# Vector db Connection
**connect to qdrant vector store with Python qdrant_client**

**Note:** Before starting this tutorial please make sure you read the *installation.md* file for qdrant installation.

Make sure you installed qdrant_client, to install it:
```bash
pip install qdrant-client
```

**Lets create a qdrant client and connect to our Vector DB**

In [1]:
import qdrant_client

client = qdrant_client.QdrantClient(host="localhost", port=6333)
client

<qdrant_client.qdrant_client.QdrantClient at 0x10594c8b0>

### We have successfuly created the client.
Now lets create the Embedding model we are going to use for representing documents

In [4]:
from sentence_transformers import SentenceTransformer

MODEL_NAME_OR_PATH = "sentence-transformers/all-mpnet-base-v2" # you may use any model you like
model = SentenceTransformer(MODEL_NAME_OR_PATH)
model

SentenceTransformer(
  (0): Transformer({'max_seq_length': 384, 'do_lower_case': False}) with Transformer model: MPNetModel 
  (1): Pooling({'word_embedding_dimension': 768, 'pooling_mode_cls_token': False, 'pooling_mode_mean_tokens': True, 'pooling_mode_max_tokens': False, 'pooling_mode_mean_sqrt_len_tokens': False, 'pooling_mode_weightedmean_tokens': False, 'pooling_mode_lasttoken': False, 'include_prompt': True})
  (2): Normalize()
)

### We have a qdrant client and a model to extract embeddings.
Lets create a collection that we will store our data
- You may give any name to *collection_name*
- You may directly define dimension of your model's outputs. This code will only work for transformers based models
- You may choose DOT or EUCLID as a distince value if you like to. (I suggest to use COSINE for sentence-transformer models)

In [7]:
from qdrant_client.http.models import VectorParams, Distance

COLLECTION_NAME = "example_collection"

client.create_collection(
    collection_name=COLLECTION_NAME,
    vectors_config=VectorParams(
        size=model.get_sentence_embedding_dimension(),
        distance=Distance.COSINE,
    )
)

client.get_collections()

CollectionsResponse(collections=[CollectionDescription(name='example_collection')])

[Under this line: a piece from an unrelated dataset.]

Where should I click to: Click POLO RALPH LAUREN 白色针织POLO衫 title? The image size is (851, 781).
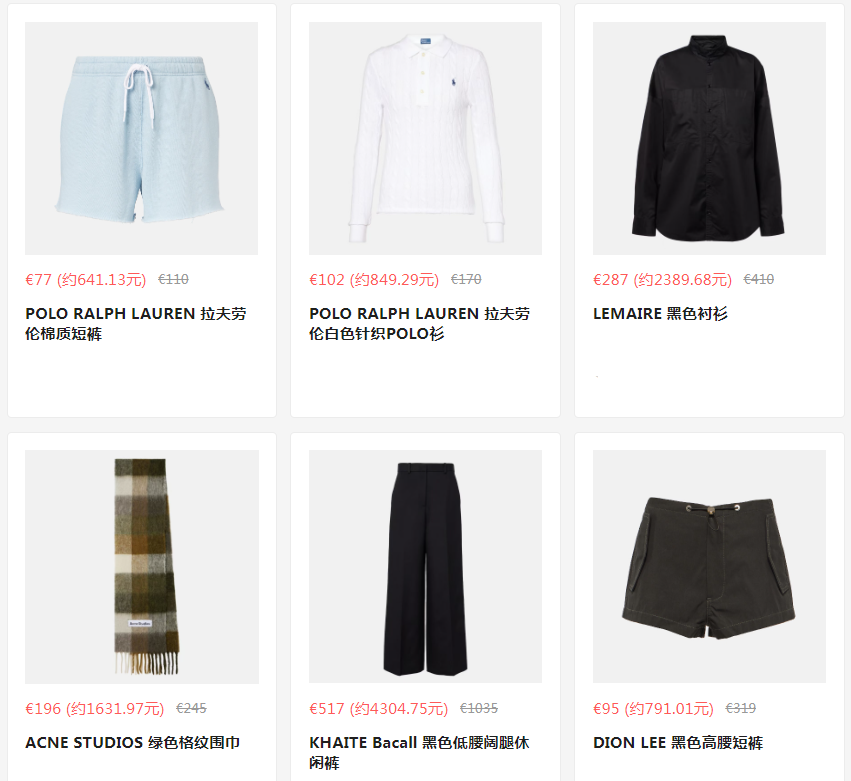420,323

### The collection is successfuly created.
Now lets read the data we want to index into collection
The data that i am going to use is related with books and their title. The data is created by ChatGPT.

In [8]:
import json

DATA_PATH = './data.json'
with open(DATA_PATH, 'r') as f:
    data = json.load(f)

# print first item of the data
data[0]

{'title': 'Data Structures and Algorithms',
 'date': '2023-08-02',
 'author': 'Emily Johnson'}

In order to index data into collection, we need to do several steps:
1. Create PointStruct for every document
2. Extract embeddings for text data
3. Index Points to collection

In [9]:
from qdrant_client.http.models import PointStruct

points = []
for idx, doc in enumerate(data):
    text = doc['title']
    vector = model.encode(text).tolist() # encode text to vector
    
    points.append(PointStruct(
        id=idx,
        vector=vector,
        payload=doc # you may store any data in payload
    )) # add point to the list

# upsert points to the collection. 
client.upsert(
    collection_name=COLLECTION_NAME,
    points=points,
    wait=True # If you don't want to wait for the operation to complete, set wait=False
)    

UpdateResult(operation_id=0, status=<UpdateStatus.COMPLETED: 'completed'>)

### Collection is ready
Now lets Search a document from the collection

In [16]:
QUERY = "AI"
query_vector = model.encode(QUERY).tolist()

search_result = client.search(
    collection_name=COLLECTION_NAME,
    query_vector=query_vector,
    limit=2 # return top 3 results.
)

for item in search_result:
    print(f"{item.id} - {item.score} - {item.payload}")

1 - 0.50849575 - {'author': 'William Smith', 'date': '2023-08-01', 'title': 'Artificial Intelligence Trends'}
13 - 0.45802432 - {'author': 'Michael Brown', 'date': '2023-08-03', 'title': 'Machine Learning Basics'}


### Even the words **Artificial Intelligence** and **Machine Learning** are not in the query, the Sementic Search managed the retrieving relevant results.
This is because Embeddings represent the meaning of the sentence, which means, sentences that are semanticly similar are closer to each other than the other sentences.